Monday, May 28, 2007

Fraud Alert Gives False Sense of Security

Recently in a local community a laptop belonging to a county agency was stolen from a community center that had the names and personal information of 7,000 people who had applied for a state health insurance program dating back from 2003 to the present. It does not sound astonishing, but the community has about 45,000 people in it.

The county did do the right thing by disclosing it immediately; they fell extremely short when offering advice.

They told everyone who may be impacted by this to place a fraud alert on their credit report. They also mentioned providing credit monitoring.
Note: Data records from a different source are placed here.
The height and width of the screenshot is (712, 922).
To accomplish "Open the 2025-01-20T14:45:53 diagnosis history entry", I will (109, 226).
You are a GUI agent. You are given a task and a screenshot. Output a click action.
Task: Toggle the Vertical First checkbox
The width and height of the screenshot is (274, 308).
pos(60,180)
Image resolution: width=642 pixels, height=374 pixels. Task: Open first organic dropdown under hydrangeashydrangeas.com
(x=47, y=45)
Did they really understand what a fraud alert meant? Do they recognize that credit monitoring is an after the fact service?

A fraud alert is a notice you place on your credit report that technically REQUESTS additional verification by the lender with you personally when new credit is applied for.
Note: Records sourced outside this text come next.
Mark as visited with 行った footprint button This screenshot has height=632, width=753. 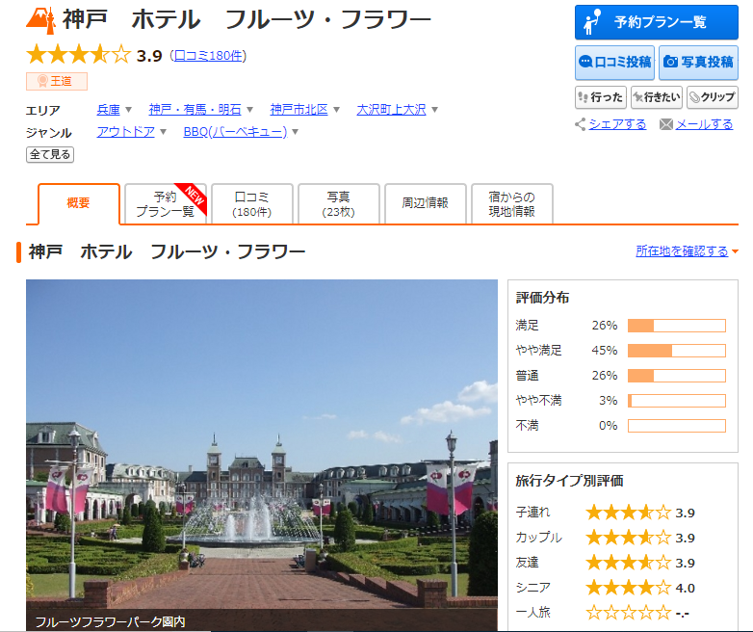[600, 97]
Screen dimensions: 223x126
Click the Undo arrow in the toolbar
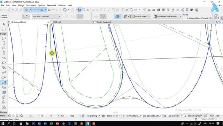(3, 10)
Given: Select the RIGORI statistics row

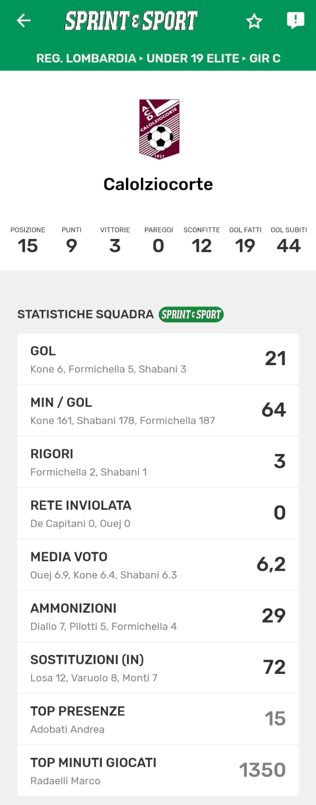Looking at the screenshot, I should (x=158, y=462).
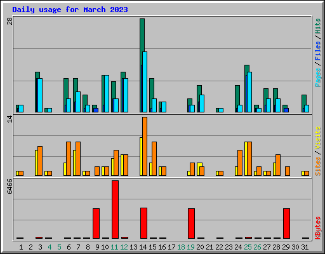Click the 'Sites' legend label
This screenshot has width=325, height=254.
pyautogui.click(x=317, y=166)
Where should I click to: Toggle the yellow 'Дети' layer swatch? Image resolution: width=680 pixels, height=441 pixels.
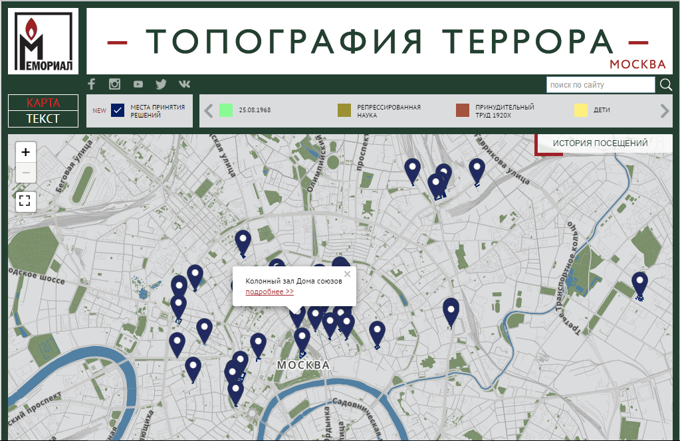click(x=581, y=110)
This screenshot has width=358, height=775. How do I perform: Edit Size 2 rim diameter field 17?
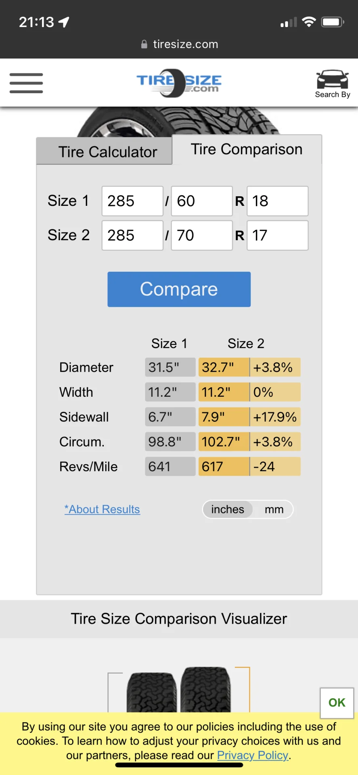click(x=278, y=235)
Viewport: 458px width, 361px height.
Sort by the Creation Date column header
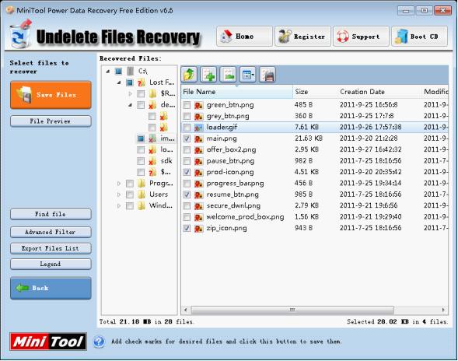pos(362,92)
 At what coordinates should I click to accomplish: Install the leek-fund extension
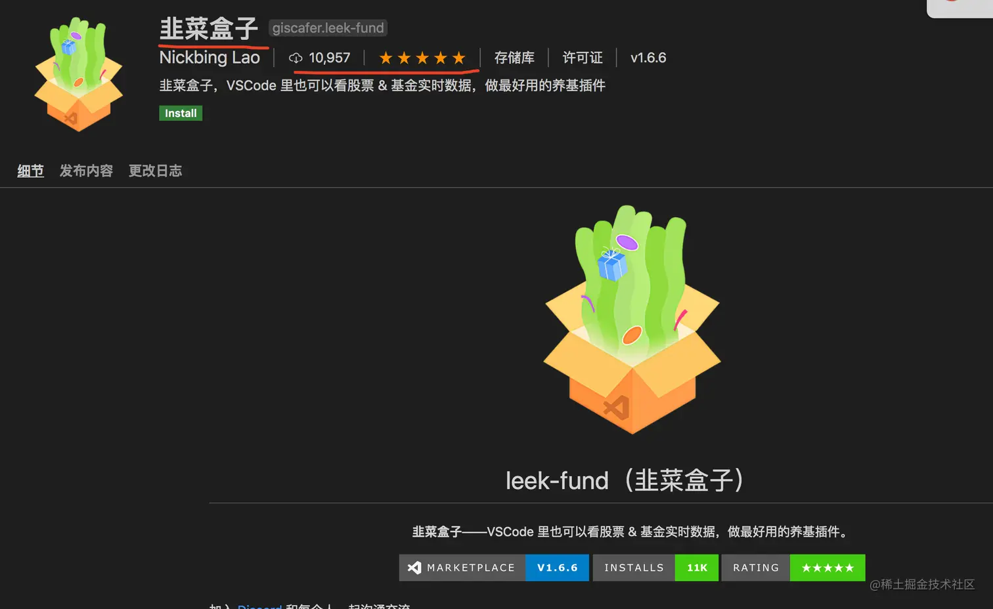181,113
Go into a store and request a store credit card, the lender who transacts credit for the store will check your credit report for viable credit. If there is a fraud alert on your account they have the OPTION of contacting you to verify that you have actually applied for credit at this store. Note the word OPTION, not mandatory nor legally required. If the lender cannot reach you at the phone numbers they have on file, they can go ahead and issue credit at their discretion.

So if everything works correctly for a thief they could obtain credit in your name despite a fraud alert. Remember it is at the lenders option and they want to issue credit, that is what they do. It only adds an optional extra step, but doe not guarantee a thief will not be able to open up an account in your name.

The name used for this notification is misleading. Local county officials thought it sounded like worthy all encompassing advice to offer to 7,000 victims.